We tested B-SCITE on a comprehensive set of simulated data. We focused initially on comparing with ddClone [144] which is, to the best of our knowledge, the only method developed before B-SCITE that performs analysis of intra-tumor heterogeneity by jointly using bulk and SCS data. ddClone was shown to significantly outperform methods only utilizing bulk sequencing data. For ease of comparison, we followed the simulation strategy employed in the original ddClone publication (see Supplementary Section B.1 for details).
Since B-SCITE infers tumor phylogenies, we additionally compared against the two tree inference methods, OncoNEM [141] and SCITE [67], which are working on single-cell data only.

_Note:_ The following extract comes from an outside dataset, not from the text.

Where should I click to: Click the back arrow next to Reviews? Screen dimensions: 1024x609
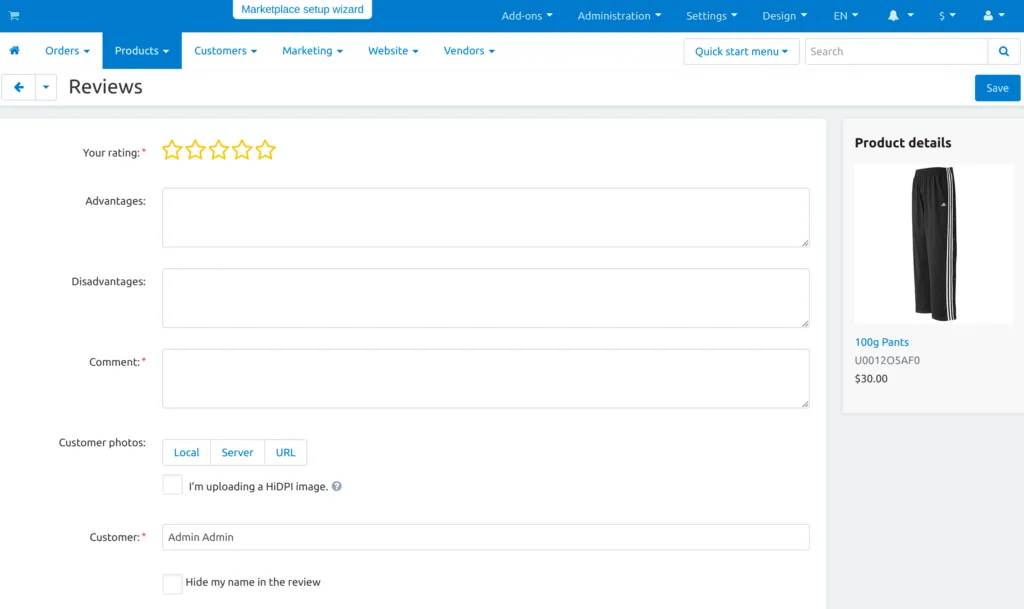(x=19, y=87)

V-measure and adjusted Rand index comparisons of clustering accuracy
Since ddClone does not provide any output related to the tree of tumor evolution, we used the V-measure [140] and adjusted Rand index of cluster assignments in our comparisons. For B-SCITE, the clonal tree derived from the fully-resolved maximum likelihood tree provides the mutation clusters. Namely, each subclone C defines a unique cluster consisting of all mutations appearing for the first time at C. OncoNEM also provides an option to cluster the data into subclones based on the inferred phylogeny, and is hence included in the comparison.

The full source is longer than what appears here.